● **EXERCISE**
In the copy, include every entry exactly but none of the pictures.

● **INFORMATION SUPPLIED**
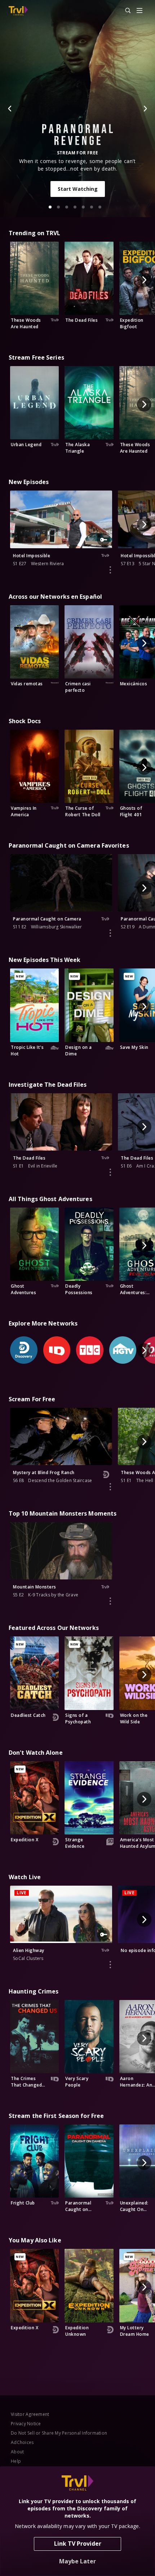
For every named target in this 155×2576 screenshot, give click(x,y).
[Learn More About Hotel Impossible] (110, 570)
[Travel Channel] (18, 11)
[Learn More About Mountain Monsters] (110, 1601)
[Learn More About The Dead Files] (110, 1172)
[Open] (139, 11)
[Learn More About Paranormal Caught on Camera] (110, 933)
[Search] (124, 11)
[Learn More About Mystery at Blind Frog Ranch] (110, 1487)
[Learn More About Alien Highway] (110, 1965)
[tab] (50, 207)
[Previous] (10, 108)
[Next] (145, 108)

● **REPLY**
For every named target in this 155×2576 screenshot, give click(x,y).
[Learn More About Hotel Impossible] (110, 570)
[Travel Channel] (18, 11)
[Learn More About Mountain Monsters] (110, 1601)
[Learn More About The Dead Files] (110, 1172)
[Open] (139, 11)
[Learn More About Paranormal Caught on Camera] (110, 933)
[Search] (124, 11)
[Learn More About Mystery at Blind Frog Ranch] (110, 1487)
[Learn More About Alien Highway] (110, 1965)
[tab] (50, 207)
[Previous] (10, 108)
[Next] (145, 108)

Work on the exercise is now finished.